Services marketing theory teaches us that customer satisfaction can be seen as the product of the interaction between the expectations customers have on a service and the experience of the service received. As long as the expectations resemble the experience, satisfaction increases.

Experience – Expectations = Satisfaction

This equation could be extrapolated to the electoral field if we consider that the same two forces, expectations and experience, move voters’ satisfaction with the results. In this case, expectations are generated by polls produced during the months previous to the election and by the political treatment that could be given to said surveys. On the other side, experience is the product of objective aspects such as, for example, those concerning the voting system (technology used, votes counted, sum of the minutes, etc.) and subjective aspects like the credibility of those managing the process.

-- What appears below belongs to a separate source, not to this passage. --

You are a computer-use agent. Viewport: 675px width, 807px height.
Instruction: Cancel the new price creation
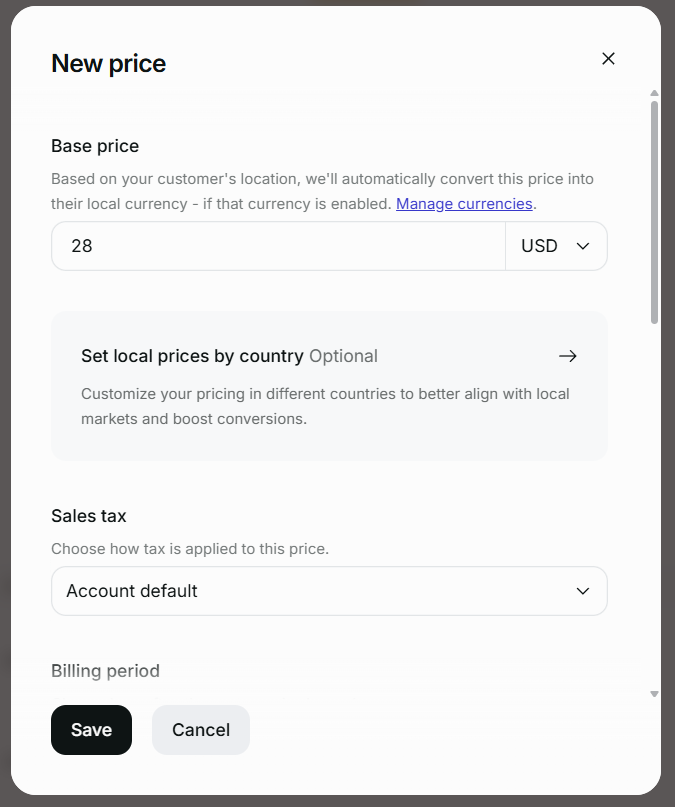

To take these considerations into real life, let’s see what’s happening in Venezuela on occasion of the upcoming presidential elections to be held on October 7th, in which Henrique Capriles Radonski (HCR) and the current president, Hugo Chávez Frías (HCF), are the main actors. A study published recently by the Bank of America Merrill Lynch, which gathers the statistics of seven renowned pollsters in Venezuela, reveals five of them HCF having a two-digit advantage over his contender. The other two show a difference between the candidates lower than the error margin, which is considered a dead heat. Another aspect worth highlighting about this analysis is that there is an enormous difference between each of the pollsters regarding the number of people that don’t answer or that don’t manifest any preference.

Based on these figures, plus the historic performance of the pollsters, the analysis of the American banking institution gives a 15.9% advantage to HCF. In spite of this important difference, it leaves open possibilities for both candidates. Anyway, there is a lot of discrepancy between the pollsters, and this can generate false expectations leading to low satisfaction.

Regarding the service experience that Venezuelans will have, it is worth mentioning that the automated electoral system used in Venezuela has been audited by all of the political actors and is endorsed by the most prominent international observers.

Jimmy Carter, former President of the United States and founder of the Carter Center, recently stated that the Venezuelan system is “the best electoral system in the world.” Therefore, in terms of the objective conditions of the expectations, there is little to be discussed.

In a nutshell, in the interest of the political strengthening of one of the oldest democracies in the continent, we hope that the entities that generate expectations, as well as those who condition the experience, understand the importance they have over electoral transparency.